问题
今天想试一下之前在Windows 10上配置的Pytorch环境。准备模型训练的数据集,当我尝试遍历DataLoader的时候出现了以下报错信息。
Traceback (most recent call last):
File "<string>", line 1, in <module>
File "D:\ProgramData\Anaconda3\lib\multiprocessing\spawn.py", line 105, in spawn_main
exitcode = _main(fd)
File "D:\ProgramData\Anaconda3\lib\multiprocessing\spawn.py", line 115, in _main
self = reduction.pickle.load(from_parent)
AttributeError: Can't get attribute 'MyDataset' on <module '__main__' (built-in)>
Traceback (most recent call last):
File "D:\ProgramData\Anaconda3\lib\site-packages\IPython\core\interactiveshell.py", line 3331, in run_code
exec(code_obj, self.user_global_ns, self.user_ns)

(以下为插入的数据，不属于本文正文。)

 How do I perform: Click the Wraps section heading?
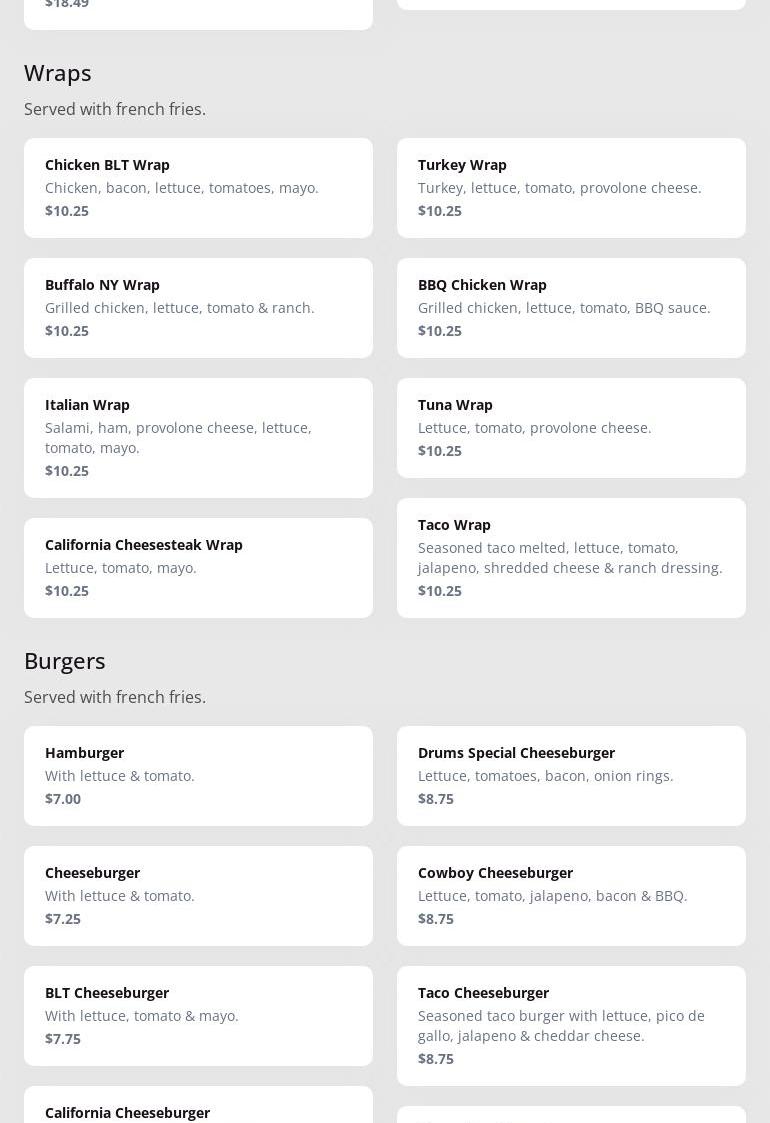57,73
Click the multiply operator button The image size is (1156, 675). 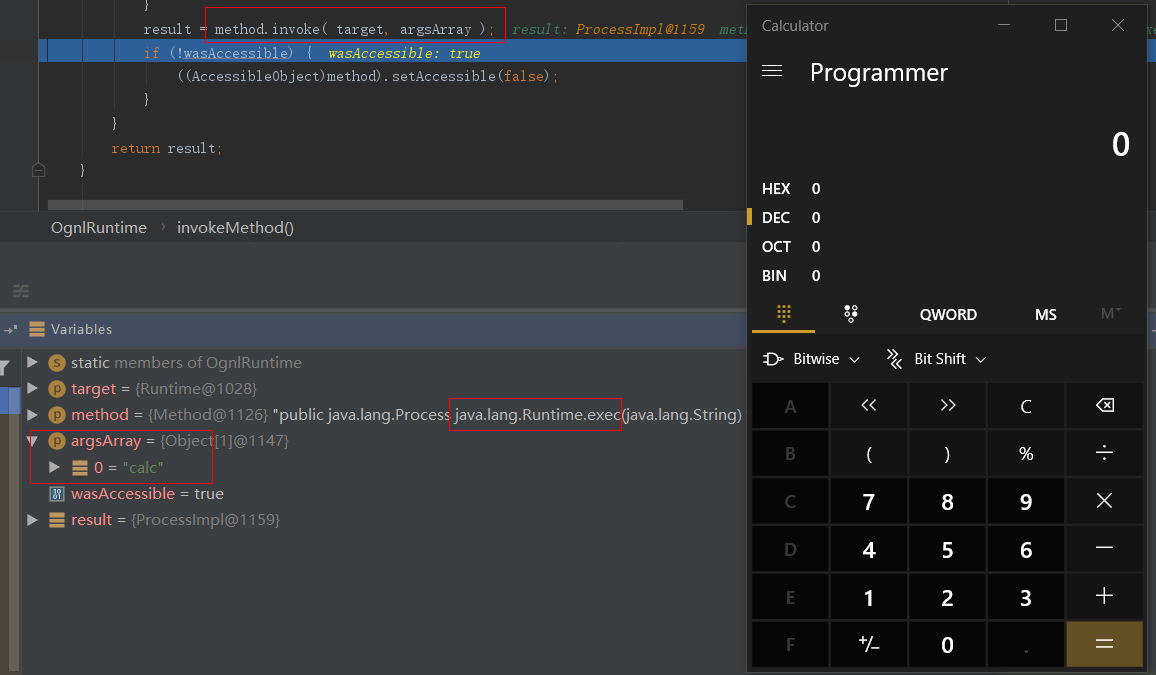[x=1104, y=501]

File "<ipython-input-5-e37105fe54f7>", line 1, in <module>
for i, j in train_iter:
File "D:\ProgramData\Anaconda3\lib\site-packages\torch\utils\data\dataloader.py", line 279, in __iter__
return _MultiProcessingDataLoaderIter(self)
File "D:\ProgramData\Anaconda3\lib\site-packages\torch\utils\data\dataloader.py", line 719, in __init__
w.start()
File "D:\ProgramData\Anaconda3\lib\multiprocessing\process.py", line 112, in start
self._popen = self._Popen(self)
File "D:\ProgramData\Anaconda3\lib\multiprocessing\context.py", line 223, in _Popen
return _default_context.get_context().Process._Popen(process_obj)
File "D:\ProgramData\Anaconda3\lib\multiprocessing\context.py", line 322, in _Popen
return Popen(process_obj)
File "D:\ProgramData\Anaconda3\lib\multiprocessing\popen_spawn_win32.py", line 89, in __init__
reduction.dump(process_obj, to_child)
File "D:\ProgramData\Anaconda3\lib\multiprocessing\reduction.py", line 60, in dump
ForkingPickler(file, protocol).dump(obj)
BrokenPipeError: [Errno 32] Broken pipe
好像涉及到多进程的一些问题,之前学python的时候记得Windows上没有fork()
系统调用,多进程好像需求特殊的处理。涉及问题的部分代码如下。
train_iter = DataLoader(dataset=train_set, batch_size=batch_size, shuffle=True, num_workers=10)
test_iter = DataLoader(dataset=test_set, batch_size=batch_size, shuffle=True, num_workers=10)
# %%
for i, j in train_iter:
print(i)
DataLoader的num_workers涉及多线程读取数据,而Python由于设计时有GIL全局锁,导致了多线程无法利用多核,这边实际上应该是用多进程实现多核利用的。问题大致就出于此。
解决方法
方案一
将num_workers设置为0
方案二
用以下代码包括你的其他代码
if __name__ == '__main__':